This article was originally published by Radio Free Europe/Radio Liberty and is reprinted with permission.
Taliban fighters carried out a deadly raid last month in Afghanistan’s central province of Daikundi.
The militant group said it targeted and killed “armed rebels” in a village outside of the provincial capital, Nilli, on November 25.
But locals said the at least eight people killed in the Taliban attack were all civilians, including four children. They said the Taliban also wounded four civilians and detained several others.
Among those killed in the village of Siwak was Mehdi, a 14-year-old boy.
“Mehdi was killed by the first bullet that hit him,” his mother, Madina, told RFE/RL’s Radio Azadi. “But they continued to shoot him at him. He was hit by another bullet above the heart.”
Madina’s husband, Muhammad Alam, was also killed in the Taliban assault. “My husband and child were innocent,” she said. “We are just peasants.”
The survivors and the families of the victims in Daikundi have called for an independent probe into the killings.
The killings in Daikundi, which is home to the country’s Shi’ite Hazara community, was widely condemned.
During its oppressive rule from 1996-2001, the Taliban terrorized Hazaras, wrestling control of Hazara regions in Afghanistan through a campaign of targeted killings.
Since seizing control of Kabul in August 2021, the Taliban has tried to assuage Hazaras’ fears of discrimination and persecution. But rights group have documented the extrajudicial killings of Hazaras and forced evictions of Hazaras by the Taliban in parts of the country.
Most of the attacks on Hazaras have been blamed on the Islamic State-Khorasan (IS-K) extremist group, which considers Shi’a as apostates who should be killed.
“The Taliban continues to kill [Hazara] civilians, including women and children, in violation of Islamic and human values,” Mohammad Hassan Hakimi, a Hazara activist, told Radio Azadi. “[They are killed] without any proof of crime or trial.”
The United Nations Assistance Mission In Afghanistan (UNAMA) on December 1 said it was “working to establish facts on the recent killings in Siwak.”

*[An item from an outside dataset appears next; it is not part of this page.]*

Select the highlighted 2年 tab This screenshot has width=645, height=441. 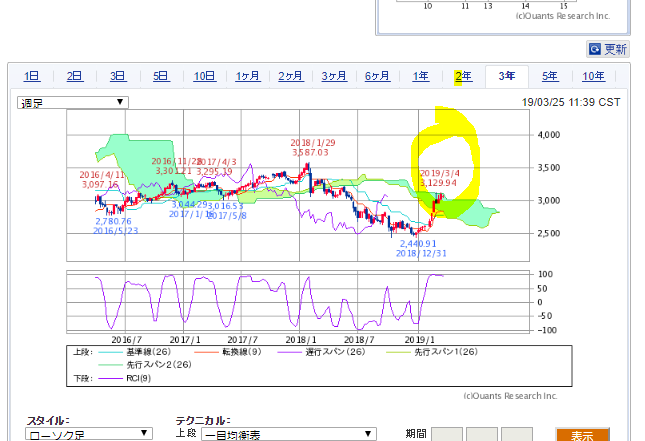(463, 76)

“Very serious reports of civilian casualties, with extrajudicial killings, at least 8 fatalities, including children,” UNAMA said in a tweet. “UNAMA has engaged Taliban on the need for credible investigation & accountability.”
Richard Bennett, the UN special rapporteur for human rights in Afghanistan, has called on the Taliban to conduct a transparent investigation.
Abdul Nafi Takor, a spokesman for the Taliban’s Interior Ministry, said the group’s forces stormed a house in Daikundi after several “armed men” hiding at the property refused to hand over their weapons.
“Nine armed people were killed and four people were injured,” he said. “It is not true that children were killed, or that any other harm was done.”
But that has been disputed by the families and survivors of the Taliban’s deadly raid.
Mozhgan lost her husband and uncle in the raid. She told Radio Azadi that Taliban fighters shot and killed her husband after detaining him.
“We expect the [Taliban] to release our detained relatives,” she said of her four male relatives still detained by the group.
Holding the blood-stained clothes of her son, Madina has staged a sit-in in Nilli to raise awareness about the killings. She has called for the international community to investigate the incident.
“The blood of our martyrs was shed unjustly,” she said. “They must receive justice. Our guilt should either be established or they [the Taliban] should answer for what they did.”